Na semana passada, o tatuador Fernando Nicolini, de 42 anos, aguardava ansioso a chegada do segundo filho, William. Dentro da sala de parto do Hospital Evangélico de Londrina, a esposa Larissa estava acompanhada pelo obstetra Vinícius Fernandes e por duas doulas, assistentes de parto. Nicolini contou que o primeiro filho, Heithor, de 6 anos, nasceu por meio de cesárea. "A gente tinha preferência por parto normal, mas a posição que ele estava não permitia", lembra. "Agora, ela está realizando o sonho de dar à luz de forma natural", completa.
A sala é equipada com uma banheira, além de vários aparelhos que ajudam no trabalho de parto, como o cavalinho, espécie de cadeira de balanço que estimula as contrações, e uma bola suíça, parecida com as usadas em aulas de pilates e servem para ajudar a amenizar as dores. A supervisora de enfermagem materno-infantil e coordenadora do programa Parto Adequado na unidade, Juliana Carvalho Lourenço, conta que uma segunda sala será destinada para o parto normal. "A cesárea ainda é muito forte, porque é cultural. Não podemos forçar ninguém a ter parto normal. Porém, temos percebido um crescente interesse das mulheres pela segunda opção", relata.
Para Fernandes, o papel do médico e do hospital é incentivar o parto normal e dar suporte, mas ele disse não se tratar de uma disputa entre parto normal e cesariana. "As duas coisas andam juntas. Trabalhamos o parto humanizado nas duas modalidades. O que condenamos é a cesariana desnecessária, aquela que a mãe agenda com antecedência. O que tem que ficar claro é que não se pode optar por praticidade", condena.

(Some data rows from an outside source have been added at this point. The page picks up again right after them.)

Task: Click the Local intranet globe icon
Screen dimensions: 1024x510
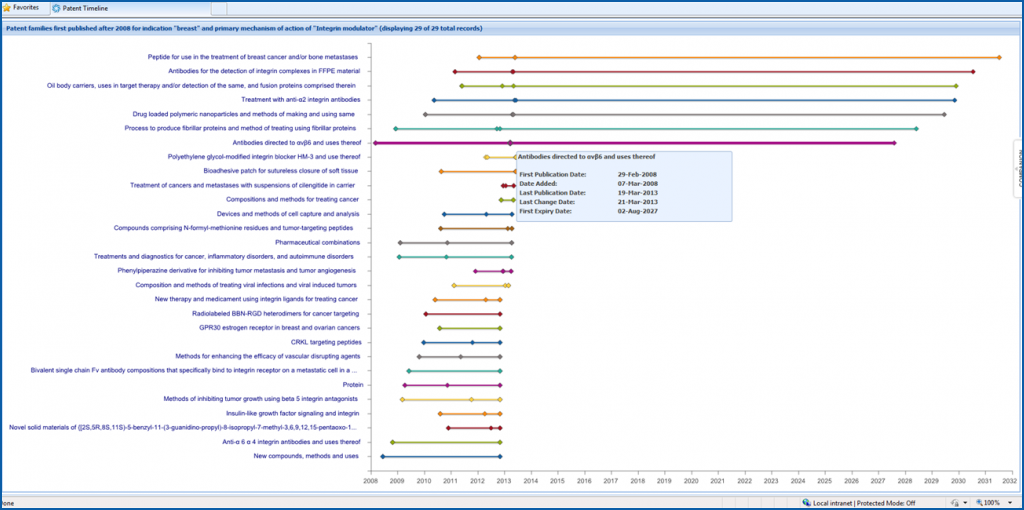Action: point(807,502)
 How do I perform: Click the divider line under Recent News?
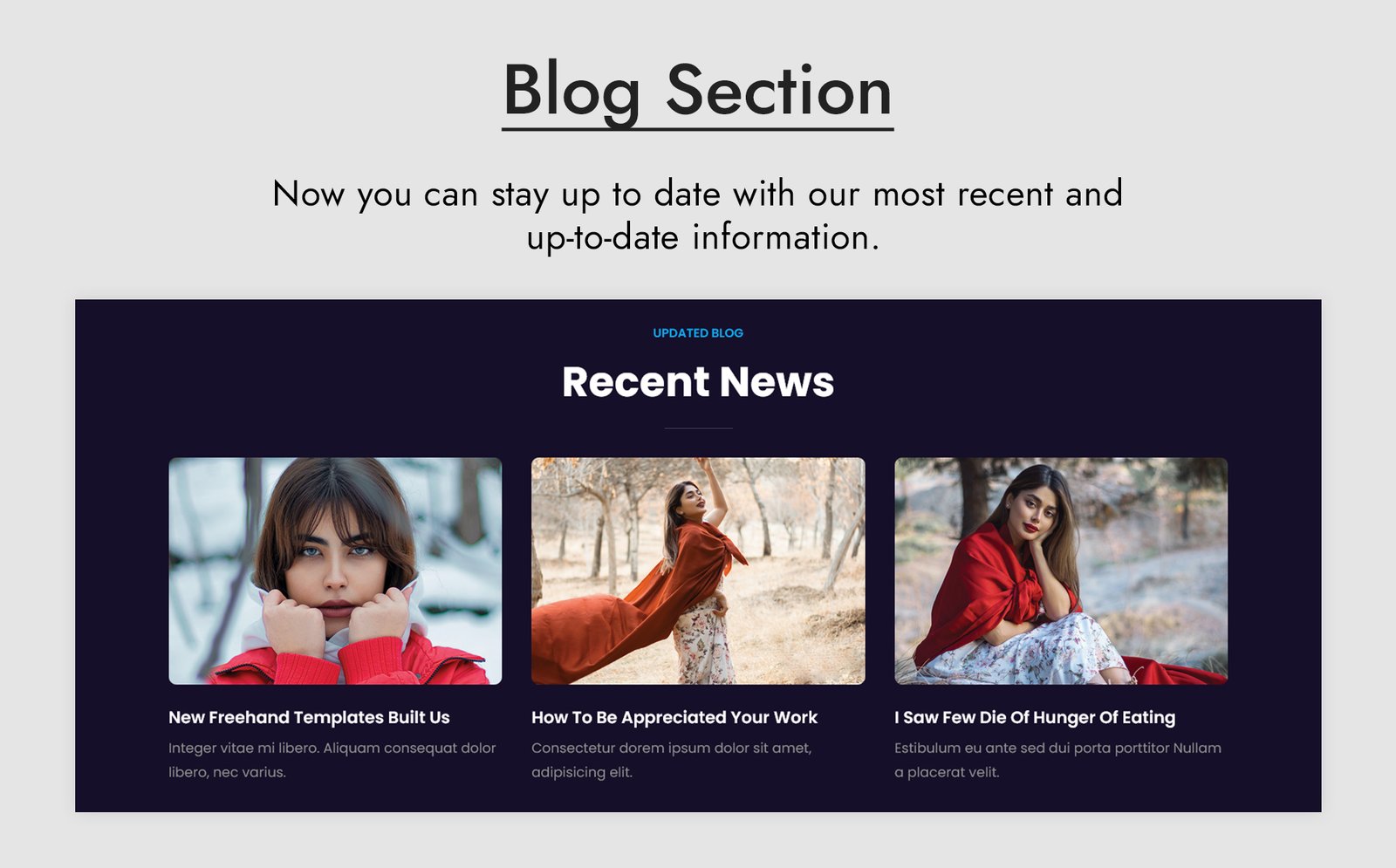[698, 428]
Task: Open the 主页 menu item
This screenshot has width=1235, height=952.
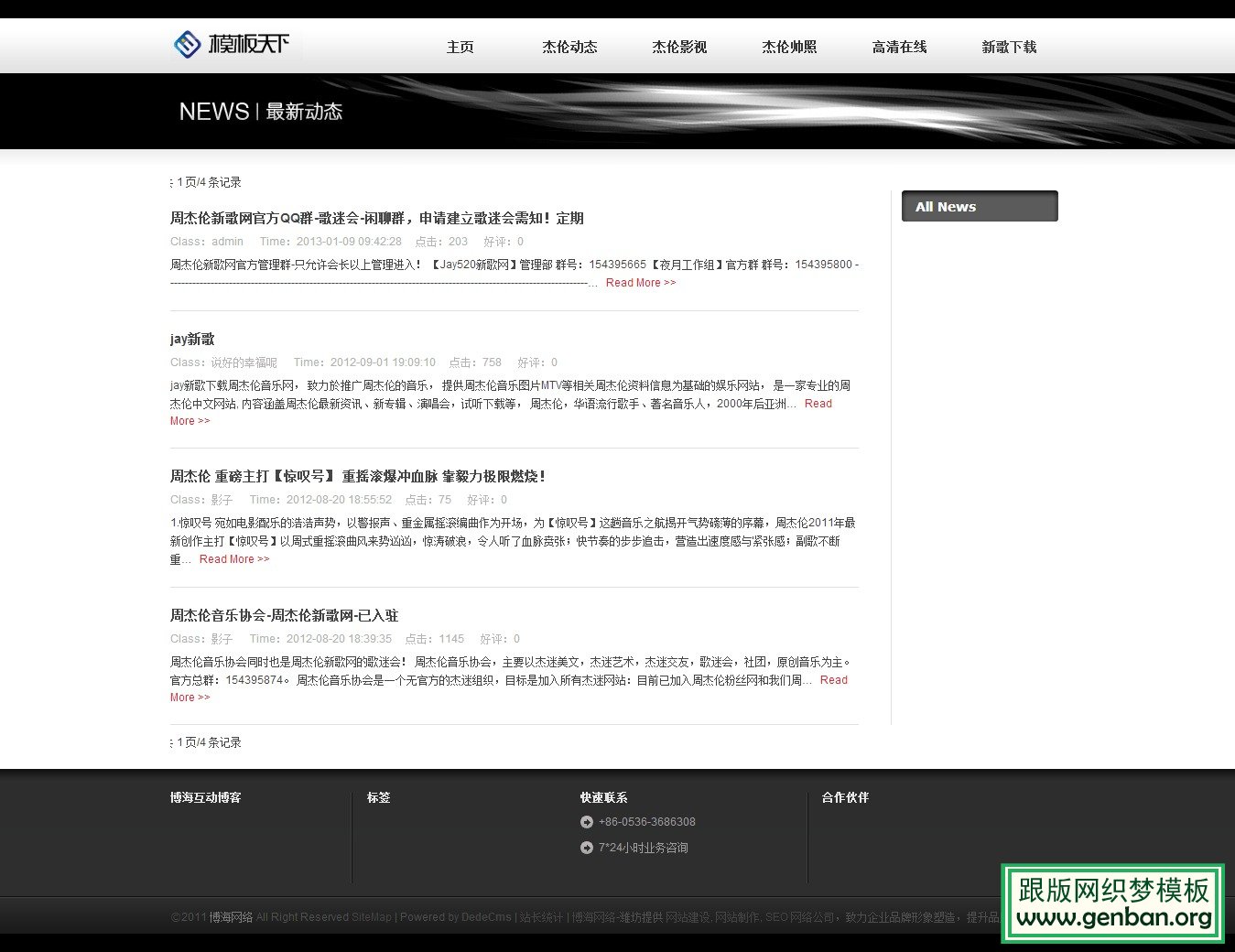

Há sete meses, a psicóloga Denise Pacheco da Silva ganhou a primeira filha, Júlia, dentro da banheira da sala de partos do Hospital Evangélico. "Eu queria ser protagonista no parto dela, poder segurá-la depois do médico, viver aquele momento", diz. Denise confessa que teve medo, mas não se arrependeu da escolha. "Na época eu até parei de ler sobre o assunto, com medo de alguns relatos na internet. Mas correu tudo tranquilo. Foi a melhor coisa que eu fiz", incentiva.
Segundo a Organização Mundial da Saúde (OMS), quando não há indicação médica, a cesárea ocasiona riscos desnecessários à saúde da mulher e do bebê: aumenta em 120 vezes a probabilidade de problemas respiratórios para o recém-nascido e triplica o risco de morte da mãe. Cerca de 25% dos óbitos neonatais e 16% dos óbitos infantis no Brasil estão relacionados à prematuridade. (C.F.)